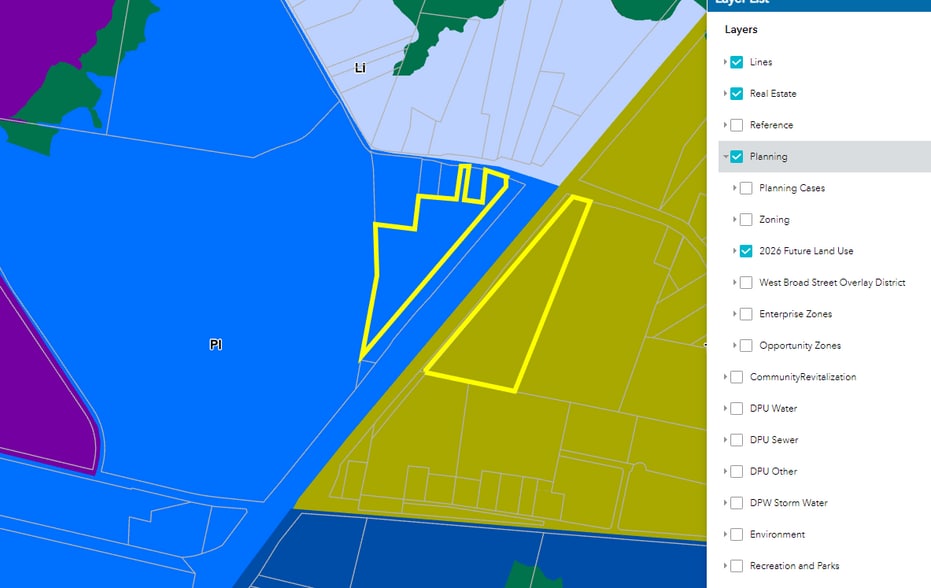The height and width of the screenshot is (588, 931).
Task: Collapse the Planning layer group arrow
Action: tap(725, 157)
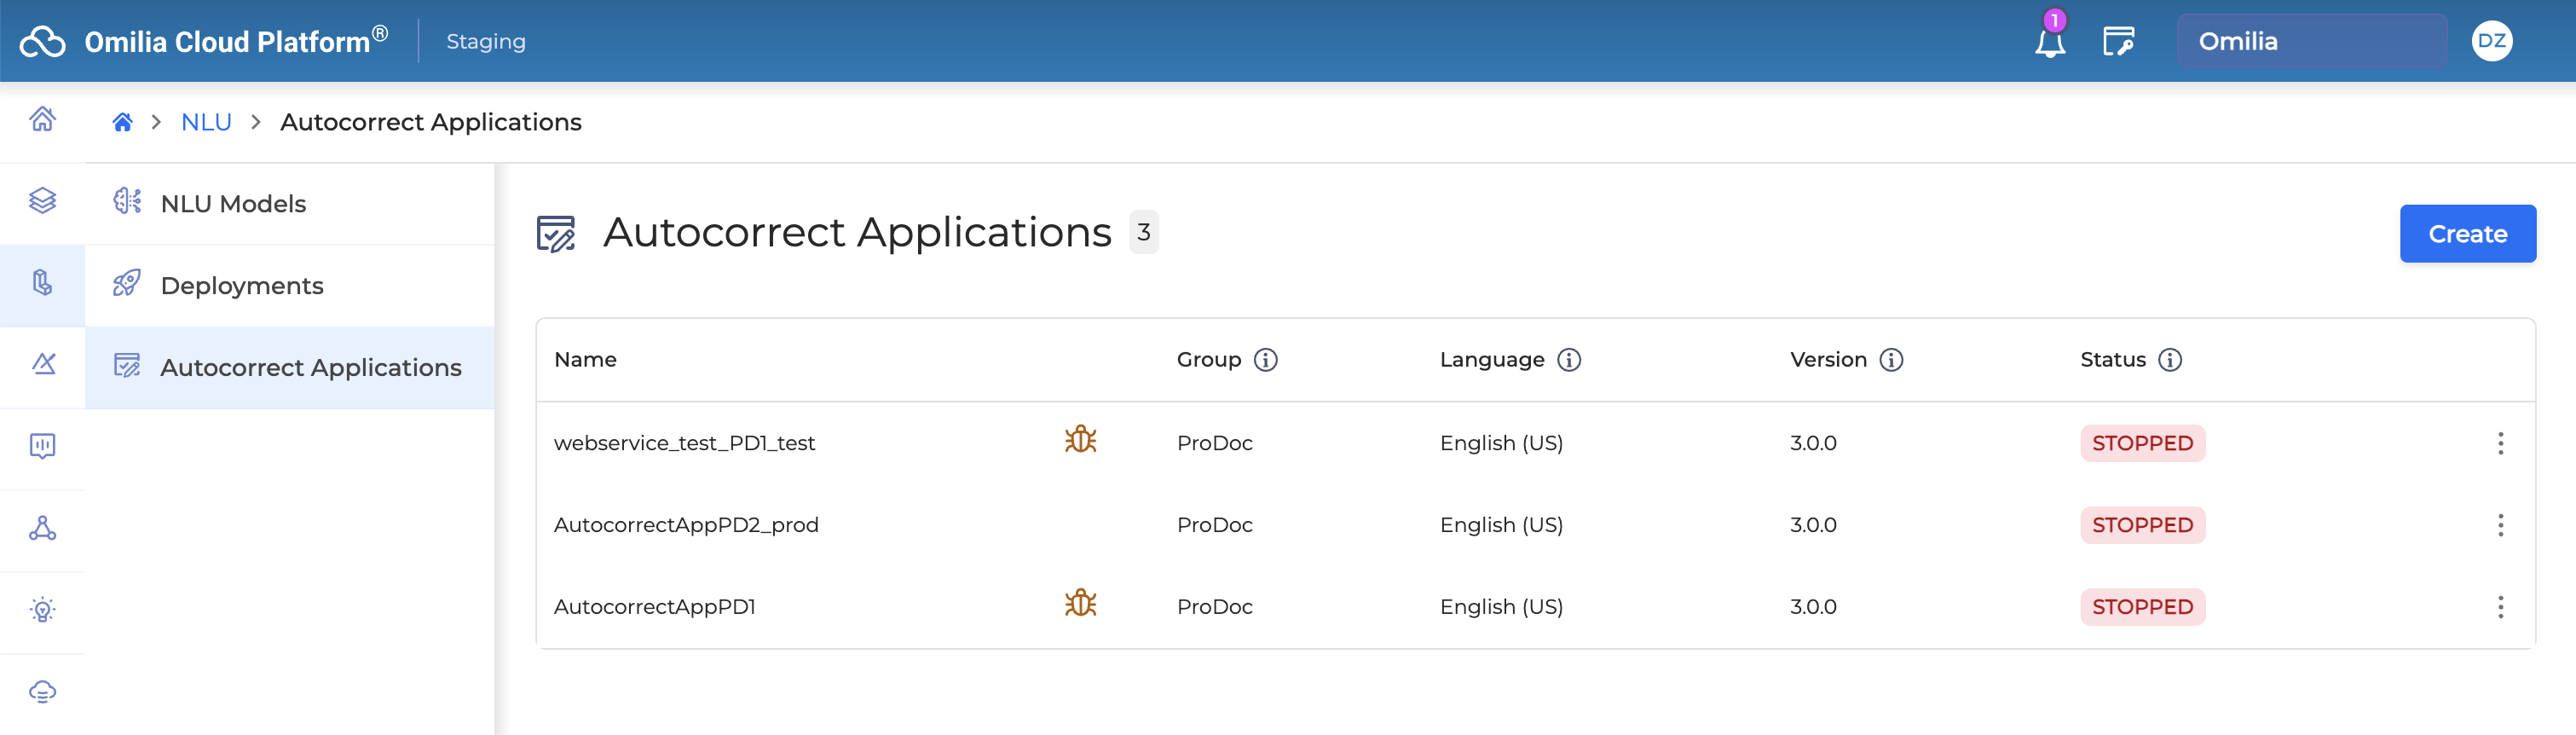Click the Omilia organization selector field

click(x=2311, y=41)
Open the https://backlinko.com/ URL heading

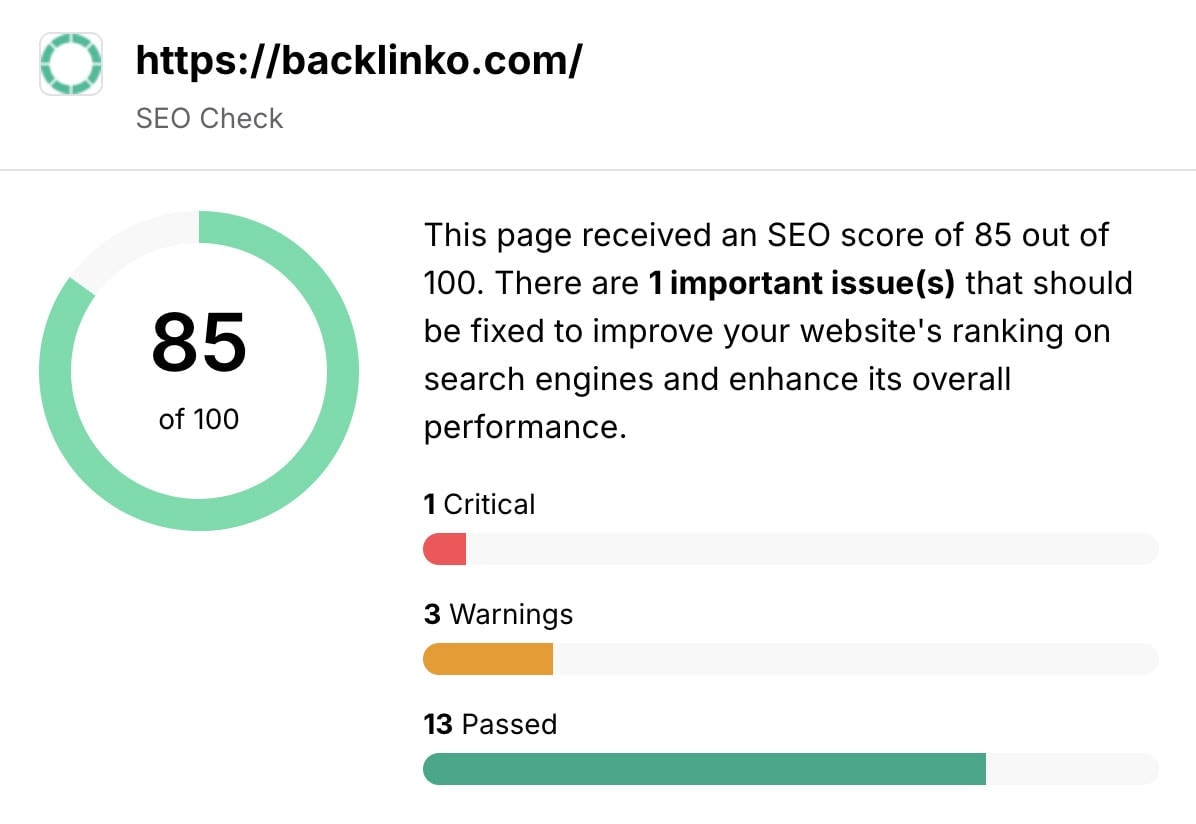pos(358,61)
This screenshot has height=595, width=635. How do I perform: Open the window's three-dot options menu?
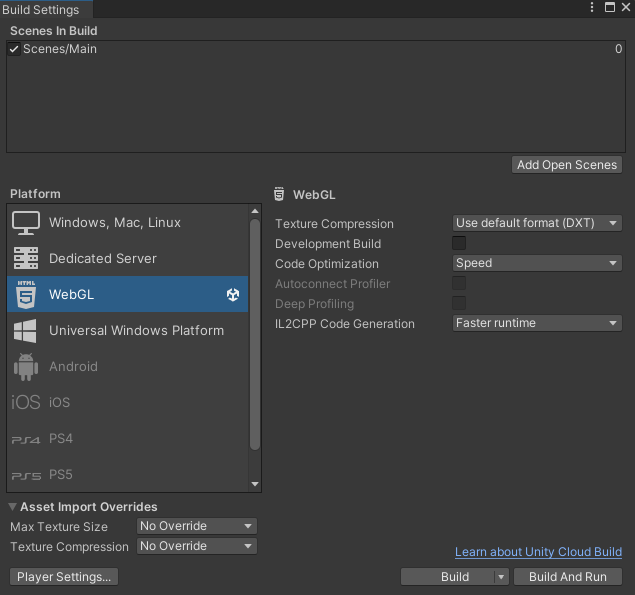[590, 8]
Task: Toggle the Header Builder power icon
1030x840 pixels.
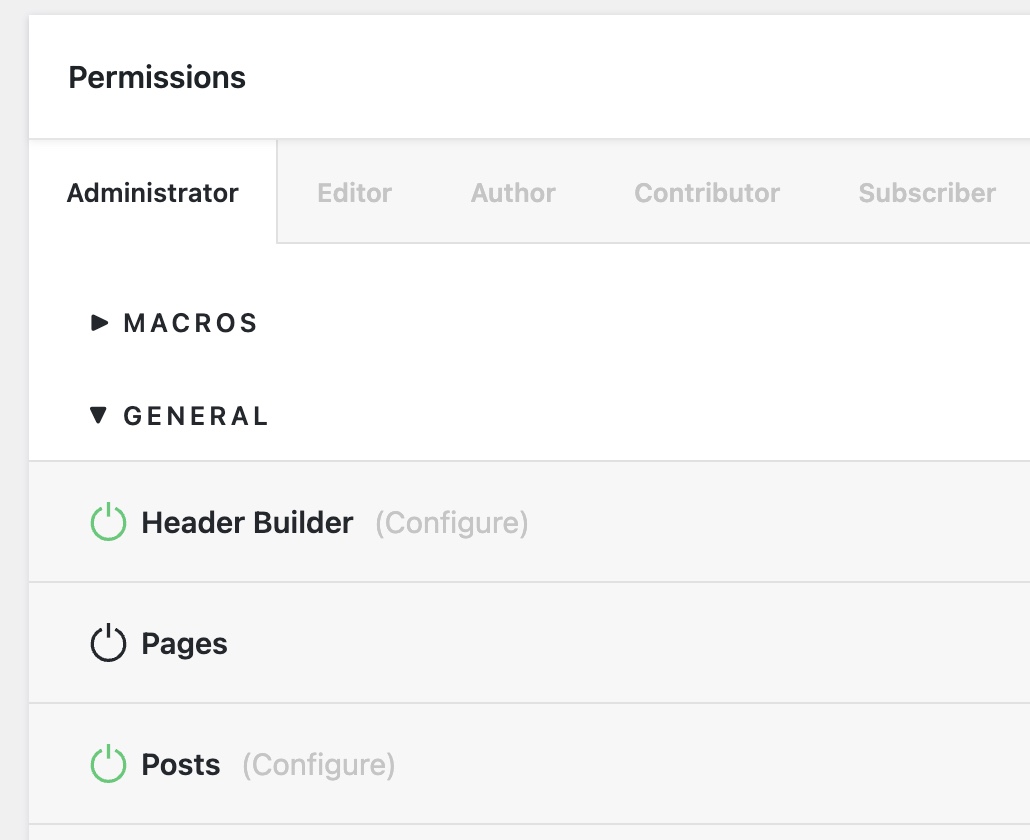Action: point(108,523)
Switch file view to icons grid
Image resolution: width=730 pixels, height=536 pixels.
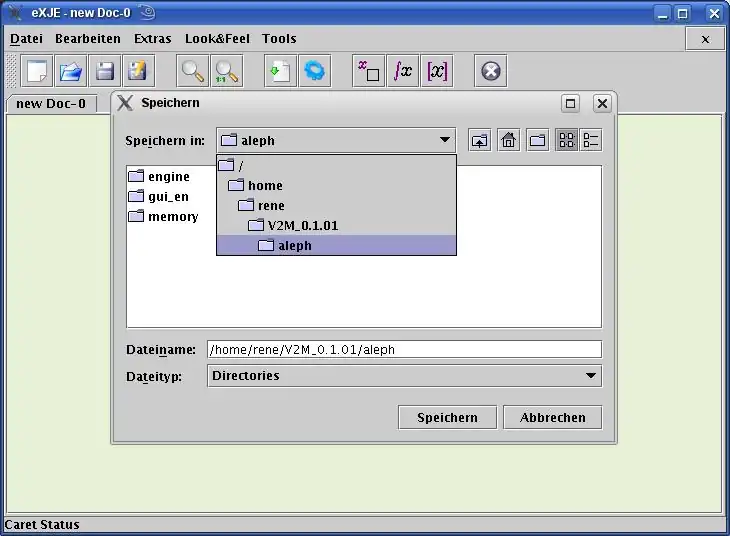click(x=567, y=141)
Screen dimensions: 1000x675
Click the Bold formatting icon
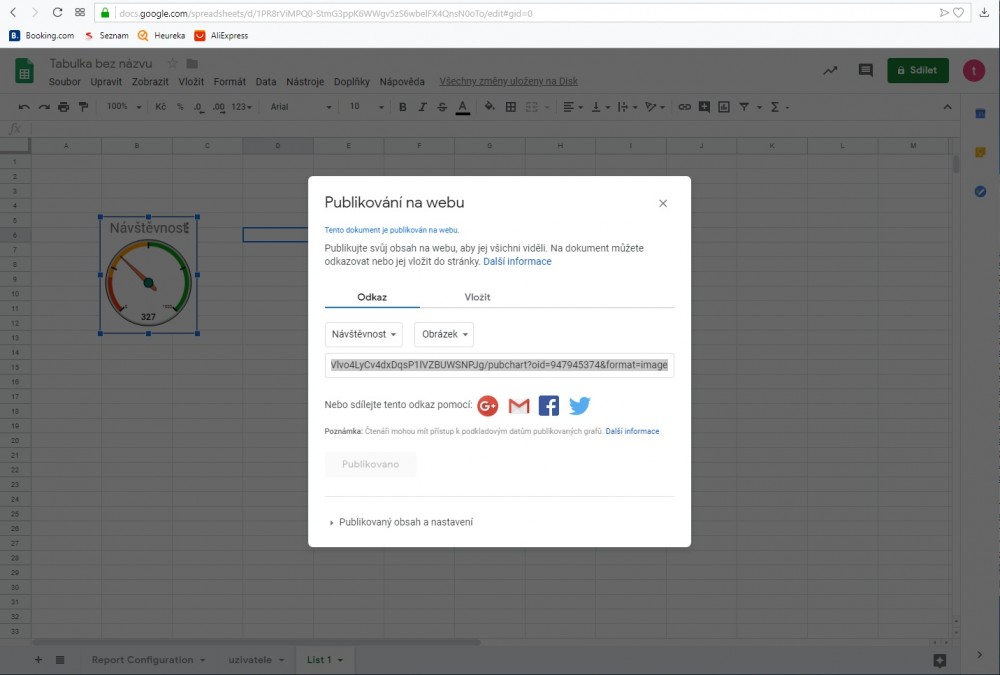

__EXERCISE DESCRIPTION__. Each line from the one that contains "Screen dimensions: 1000x675" through the end of the records should be restated exactly; include both end lines and leave any pictures out.

__ANSWER__.
Screen dimensions: 1000x675
Click the Bold formatting icon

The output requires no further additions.